▸ **Goal of the exercise**
Switch "truck icon" to "van icon" in the lines starting at the one containing "Open the NPC Town Assault Mission title link" and ending with the last of the records, and change nothing else. Leave the pictures out of your answer.
########################################
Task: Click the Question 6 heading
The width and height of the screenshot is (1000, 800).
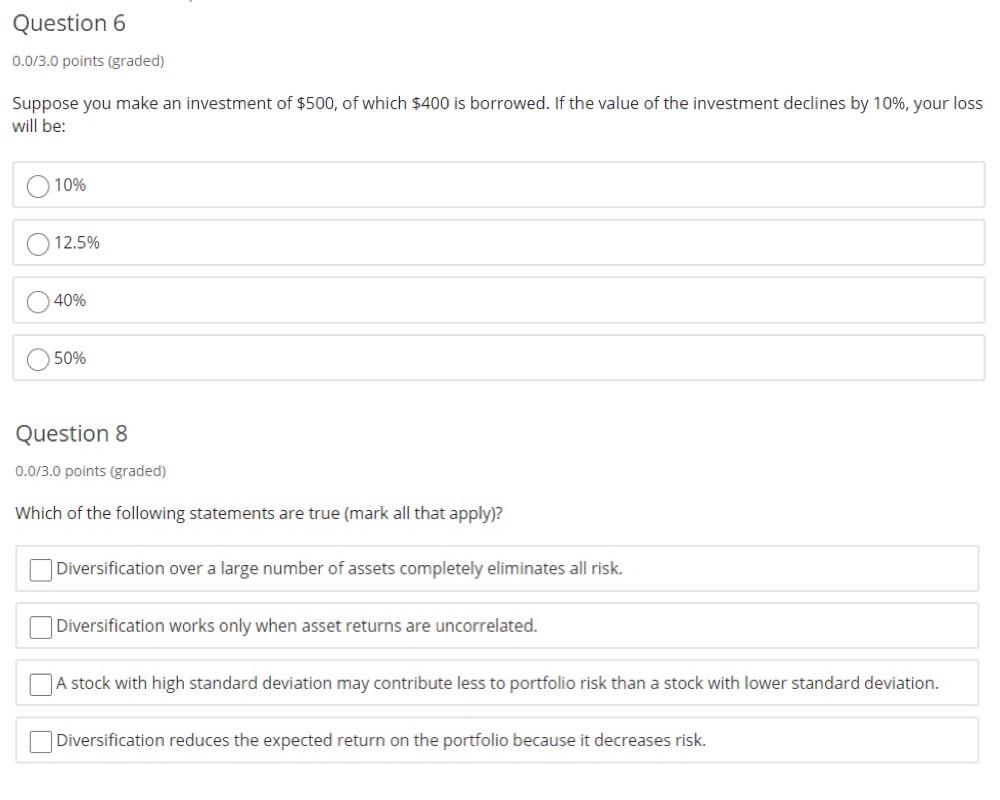Action: click(70, 23)
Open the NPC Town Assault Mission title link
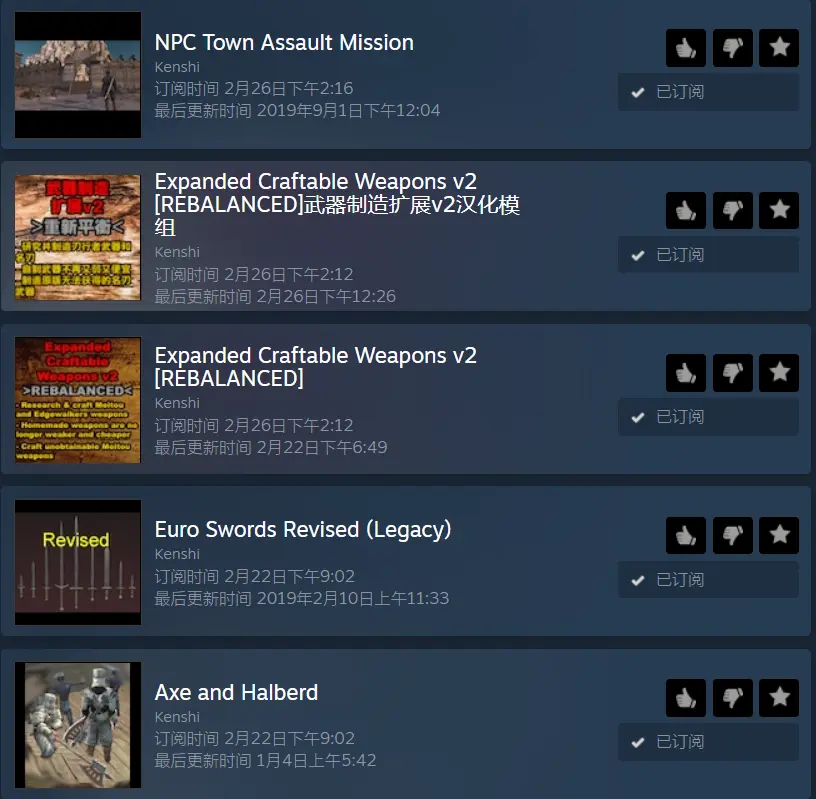This screenshot has height=799, width=816. coord(284,43)
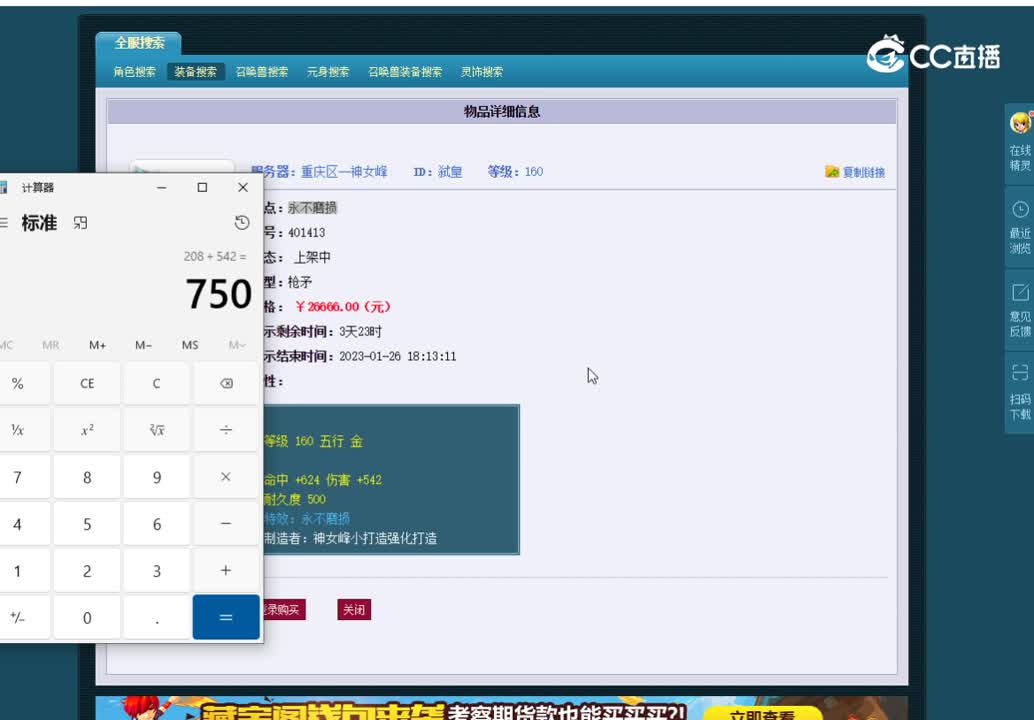Open calculator history with the clock icon
This screenshot has height=720, width=1034.
[x=241, y=224]
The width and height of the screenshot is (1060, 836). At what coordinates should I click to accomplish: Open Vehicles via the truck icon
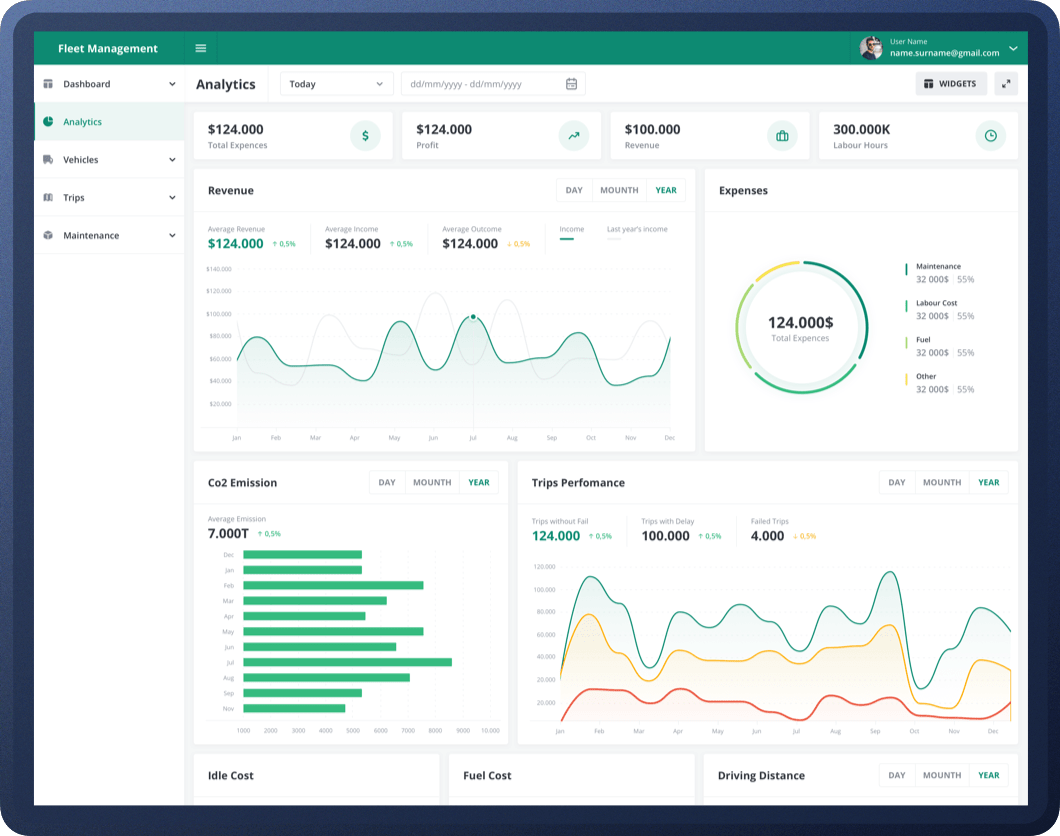point(48,159)
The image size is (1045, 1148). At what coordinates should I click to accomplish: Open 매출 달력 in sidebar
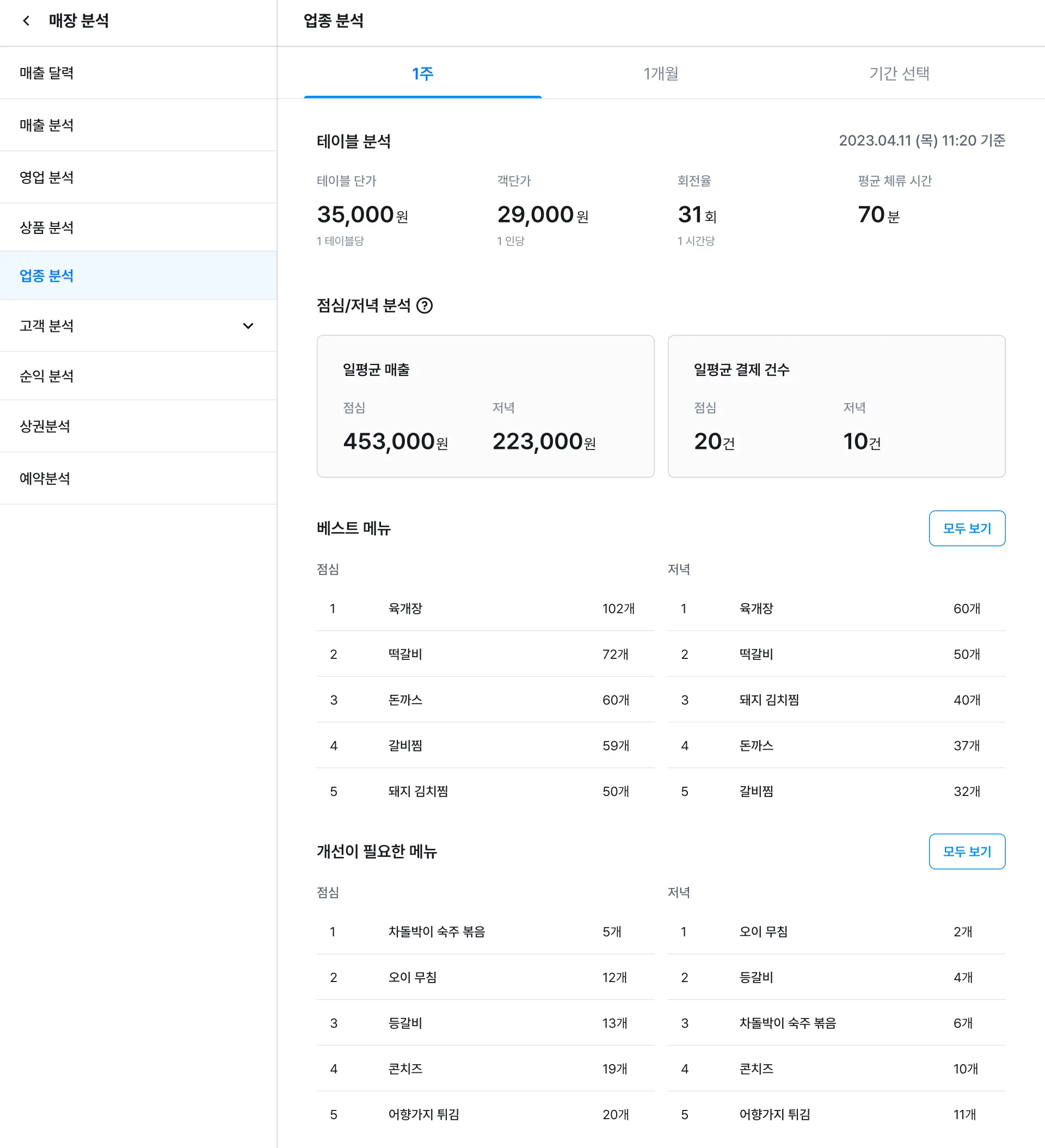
########################################
▸ **Exercise response**
Open the NPC Town Assault Mission title link
This screenshot has height=799, width=816. coord(284,43)
Open calculator history with the clock icon
This screenshot has height=720, width=1034.
[x=241, y=224]
The width and height of the screenshot is (1060, 836). At what coordinates should I click to accomplish: Open Vehicles via the van icon
point(48,159)
The image size is (1045, 1148). At what coordinates should I click to accomplish: Open 매출 달력 in sidebar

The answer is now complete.